Анечка смотрела прямо перед собой на книжные полки, разноцветные корешки изданий классиков и современников гармонично сливались в радужное полотно, чуть колышущееся в слезинке на её ресницах, будто в капельке спасительного лекарства, дрожащего на острие иглы.

Голос Дмитрия Аркадьевича звучал умиротворяюще. Рука доктора лежала на её талии и задавала темп движению её тела. Думать о чём-нибудь не приходилось, Анечка полностью доверяла его опыту и профессиональной хватке.

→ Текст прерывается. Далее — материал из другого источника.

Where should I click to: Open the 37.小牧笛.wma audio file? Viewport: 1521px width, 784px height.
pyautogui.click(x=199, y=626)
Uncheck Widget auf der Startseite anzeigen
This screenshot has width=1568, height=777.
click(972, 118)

Через каких-нибудь пять минут больной пришёл в норму, опустил руки на одеяло и уставился в потолок с блаженной улыбкой на лице…

***

- Вот и славно, - шёпотом произнес Дмитрий Аркадьевич, складывая в футляр тонометр. – Застегнись… Жену-то его вызвала с работы?

- Сразу, как только приехали… - ответила Анечка, поправляя халатик, и посмотрела на крошечные часики на руке. – Она сказала, что ключ под ковриком, как всегда, а сама через пятнадцать минут будет, только такси закажет…

- Ну, будем надеяться…

Доктор встал, сделал пару взмахов затёкшими руками, вздохнул и ещё раз кинул взгляд на полки с книгами.

- Вот что значит творческие люди! Сколько людям необходимых лекарств экономят! Какое воображение, а? Ты ощутила?

- Ощутила… - пролепетала Анечка.

- Погоди ещё! Вот увидишь! Он тебе точно книжку с автографом подарит. Детям своим похваляться будешь, что самого Пал Палыча из могилы вытащила…

- А вы?

- Что – я? Я – так, лишь для рифмы… Я форма! А ты содержание! Поняла?
 
- Поняла…

И они крадучись покинули квартиру Палыча, неслышно её прикрыв и положив ключ под коврик.